Photo:Jake Roth/USA TODAY Sports
A new era in baseball has finally emerged on the north side of Chicago, just as it has been a staple on the south side since the days of Minnie Minoso and Luis Aparicio. It can be best described as a Latino invasion.
Javier Baez is now a Chicago Cub, promoted presumably to breathe some life into a team that continues to scuffle in last place. But calling up the 21 year old infielder is really quite a bit more significant. Baez represents what has been a plan to pump fresh blood into the Cubbies, leading a renaissance of Hispanic players who will join Starlin Castro, Welington Castillo, Arismendy Alcantara and others as the new faces of historic Wrigley Field. Perhaps the time has come for the north side’s beer-guzzling fans to take a Rosetta Stone Spanish course.

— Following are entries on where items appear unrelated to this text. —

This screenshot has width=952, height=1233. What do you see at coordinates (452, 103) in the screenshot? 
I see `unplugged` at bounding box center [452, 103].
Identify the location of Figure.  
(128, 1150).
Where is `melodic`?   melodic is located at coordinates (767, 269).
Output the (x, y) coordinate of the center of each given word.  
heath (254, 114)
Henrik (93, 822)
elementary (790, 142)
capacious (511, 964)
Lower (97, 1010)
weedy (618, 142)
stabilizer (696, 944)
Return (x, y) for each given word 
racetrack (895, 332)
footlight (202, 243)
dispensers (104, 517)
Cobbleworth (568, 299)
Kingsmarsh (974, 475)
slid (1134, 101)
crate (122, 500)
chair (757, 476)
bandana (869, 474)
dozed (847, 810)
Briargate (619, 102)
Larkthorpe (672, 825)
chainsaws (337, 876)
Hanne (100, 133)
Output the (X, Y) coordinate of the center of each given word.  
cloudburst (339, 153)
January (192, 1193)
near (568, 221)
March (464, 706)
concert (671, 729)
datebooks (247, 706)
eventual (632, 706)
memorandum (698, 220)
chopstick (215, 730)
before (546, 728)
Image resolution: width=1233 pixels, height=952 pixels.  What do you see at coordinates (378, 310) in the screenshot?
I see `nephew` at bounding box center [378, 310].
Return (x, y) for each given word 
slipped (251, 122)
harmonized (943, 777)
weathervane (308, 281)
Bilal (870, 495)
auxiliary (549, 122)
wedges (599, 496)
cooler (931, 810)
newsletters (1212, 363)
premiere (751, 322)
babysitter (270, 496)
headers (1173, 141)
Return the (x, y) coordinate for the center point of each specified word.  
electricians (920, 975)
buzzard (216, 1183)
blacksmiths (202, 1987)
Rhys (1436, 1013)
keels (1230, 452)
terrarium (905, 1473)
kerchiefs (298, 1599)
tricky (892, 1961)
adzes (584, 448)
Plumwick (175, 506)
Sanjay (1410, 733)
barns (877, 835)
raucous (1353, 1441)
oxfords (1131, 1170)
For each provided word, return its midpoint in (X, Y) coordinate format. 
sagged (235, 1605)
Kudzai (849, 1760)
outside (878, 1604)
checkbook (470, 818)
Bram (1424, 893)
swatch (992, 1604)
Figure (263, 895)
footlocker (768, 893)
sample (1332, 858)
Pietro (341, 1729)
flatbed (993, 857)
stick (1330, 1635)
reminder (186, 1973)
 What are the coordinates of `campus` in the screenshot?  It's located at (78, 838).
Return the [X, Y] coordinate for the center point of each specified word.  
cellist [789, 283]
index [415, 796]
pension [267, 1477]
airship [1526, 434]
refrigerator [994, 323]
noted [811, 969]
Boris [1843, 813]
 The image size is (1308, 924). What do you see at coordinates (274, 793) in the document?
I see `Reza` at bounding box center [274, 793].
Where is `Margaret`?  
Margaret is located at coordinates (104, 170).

Javy Baez is a power-hitting shortstop who will scoot over to second base to accommodate Castro, a major league all-star. A pro for only three years, Baez has been billed as the best player out of Puerto Rico since Carlos Beltran. That might be a bit unfair, since the kid has been on a fast track to The Show and got off to a slow start at the AAA level. But the Cubs first round pick in the 2011 amateur draft has been on a roll lately, smashing 12 home runs in Iowa since July 1st and blasting a bomb for the World Team in this year’s Futures Game.
Baez is joining the Cubs in Denver for a series against the Colorado Rockies, and hitting in the thin mountain air is a good place to launch a career. Wrigley can be friendly too when the wind is blowing out, and Chicago is expected to call up another slugger, Cuban outfielder Jorge Soler, in the coming weeks. Another jardinero in the mix is Cuban-American Albert Almora, who was Chicago’s top pick in the 2012 draft.
I think it’s interesting that the big market Cubs have adopted the philosophy of organizations with a smaller revenue base like the Miami Marlins and the Kansas City Royals. It’s no secret that building a team around strong Latino talent has its rewards, and the Cubs have the perfect manager in Rick Renteria, a bilingual guy who was Team Mexico’s skipper in the World Baseball Classic.
It’s often said that games at Wrigley take on a party-type atmosphere. With Baez and company leading the parade, the guateque is about to get a whole lot merrier.